6 Signs of Separation Anxiety in Dogs

September 1, 2015

Coming home to chewed up curtains, dog pee in the carpet, scratch marks on the doors, and neighbors complaining about the noise is a frustrating but common issue dog parents face. All of these things may be a sign of boredom, lack of exercise, or training. Or it may be a sign that your dog is in distress. Dogs with separation anxiety experience panic when you leave the house. Here are six signs that your dog may have this condition:

1. He Follows You Everywhere

The first sign occurs before you’ve even thought about leaving the house. Your dog follows you like a shadow and would probably surgically sew himself to you if he knew how to.

2. He Gets Anxious When You’re About to Leave

Dogs are smart and quickly pick up on your routines and gestures. If he sees you preparing to leave the house, he may start drooling or show other signs of distress such as barking the moment you’re out the door.

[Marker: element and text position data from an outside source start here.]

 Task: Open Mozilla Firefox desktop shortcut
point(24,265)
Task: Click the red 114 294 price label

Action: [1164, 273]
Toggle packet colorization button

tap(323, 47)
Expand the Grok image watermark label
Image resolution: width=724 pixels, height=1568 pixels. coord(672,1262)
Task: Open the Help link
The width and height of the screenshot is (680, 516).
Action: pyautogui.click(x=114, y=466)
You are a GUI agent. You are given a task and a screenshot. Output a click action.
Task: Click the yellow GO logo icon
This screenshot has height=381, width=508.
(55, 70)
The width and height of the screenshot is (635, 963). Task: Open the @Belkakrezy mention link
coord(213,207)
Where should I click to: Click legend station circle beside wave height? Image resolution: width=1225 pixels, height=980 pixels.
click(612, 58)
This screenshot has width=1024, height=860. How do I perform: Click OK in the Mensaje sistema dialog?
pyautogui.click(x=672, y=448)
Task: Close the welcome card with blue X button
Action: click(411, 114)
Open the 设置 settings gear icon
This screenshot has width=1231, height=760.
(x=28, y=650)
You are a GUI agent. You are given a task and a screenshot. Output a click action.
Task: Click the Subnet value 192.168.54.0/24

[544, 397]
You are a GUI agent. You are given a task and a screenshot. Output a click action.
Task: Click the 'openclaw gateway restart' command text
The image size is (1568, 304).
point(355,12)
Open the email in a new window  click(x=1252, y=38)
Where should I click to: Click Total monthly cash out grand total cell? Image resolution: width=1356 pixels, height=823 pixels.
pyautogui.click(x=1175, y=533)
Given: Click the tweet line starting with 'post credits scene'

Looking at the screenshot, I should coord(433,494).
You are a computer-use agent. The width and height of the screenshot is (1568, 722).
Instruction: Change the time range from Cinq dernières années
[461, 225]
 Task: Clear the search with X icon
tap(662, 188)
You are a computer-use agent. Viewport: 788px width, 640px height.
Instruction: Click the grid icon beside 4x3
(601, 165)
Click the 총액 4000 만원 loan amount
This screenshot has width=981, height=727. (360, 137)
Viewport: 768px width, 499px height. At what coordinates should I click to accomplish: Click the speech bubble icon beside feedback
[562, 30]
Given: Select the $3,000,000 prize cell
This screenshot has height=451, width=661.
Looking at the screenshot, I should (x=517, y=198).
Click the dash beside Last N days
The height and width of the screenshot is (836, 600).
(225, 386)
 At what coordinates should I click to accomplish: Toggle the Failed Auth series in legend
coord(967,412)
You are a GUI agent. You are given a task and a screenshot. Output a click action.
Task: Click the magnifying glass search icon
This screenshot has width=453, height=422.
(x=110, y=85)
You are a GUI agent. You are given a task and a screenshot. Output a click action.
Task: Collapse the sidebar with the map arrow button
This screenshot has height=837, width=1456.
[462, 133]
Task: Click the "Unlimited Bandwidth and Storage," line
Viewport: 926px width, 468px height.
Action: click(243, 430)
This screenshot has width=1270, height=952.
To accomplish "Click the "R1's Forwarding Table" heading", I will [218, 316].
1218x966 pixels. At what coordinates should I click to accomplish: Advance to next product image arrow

3. The Neighbors Complain About the Noise

This is usually the most obvious and embarrassing sign for most people. You hear reports that your dog barked, howled and cried for hours while you were gone. Applying an anti-bark collar in this situation is not the solution and will not relieve the distress your pup is going through.

4. He’s Going To the Toilet On Your Floor

Defecating inside the house may be a sign of stress. If he also does it when you’re home, the issue may be medical or related to incomplete training, not separation anxiety.

5. Your House is Destroyed When You Get Home

Despite popular belief, house destruction is not your dog’s way of punishing you for leaving. Chewing is a behavior that helps calm your canine down when he’s stressed. Your ripped up shoes may be his coping mechanism. Chewed up door frames, destroyed carpet, and scratched doors may be signs of attempted escapes.

6. Your Dog Tries to Escape the House or Yard

It’s not that he’s trying to run away. If your dog does indeed have separation anxiety, he may try to find you by escaping from your home.

If your dog has mild separation anxiety, this can be alleviated by associating alone time with good things like his favourite treats. A Kong toy full of frozen mince or his food for the day will keep him busy and happy for a prolonged time. You leaving can become exciting if it means dinner time for him.

For more serious cases, it’s important to get to the root cause of the issue. This involves slowly desensitizing him to you being away from home, starting with short periods of time then eventually making them longer and more frequent. Serious cases can be tricky to fix and getting help from an animal behaviorist would be very beneficial in this situation.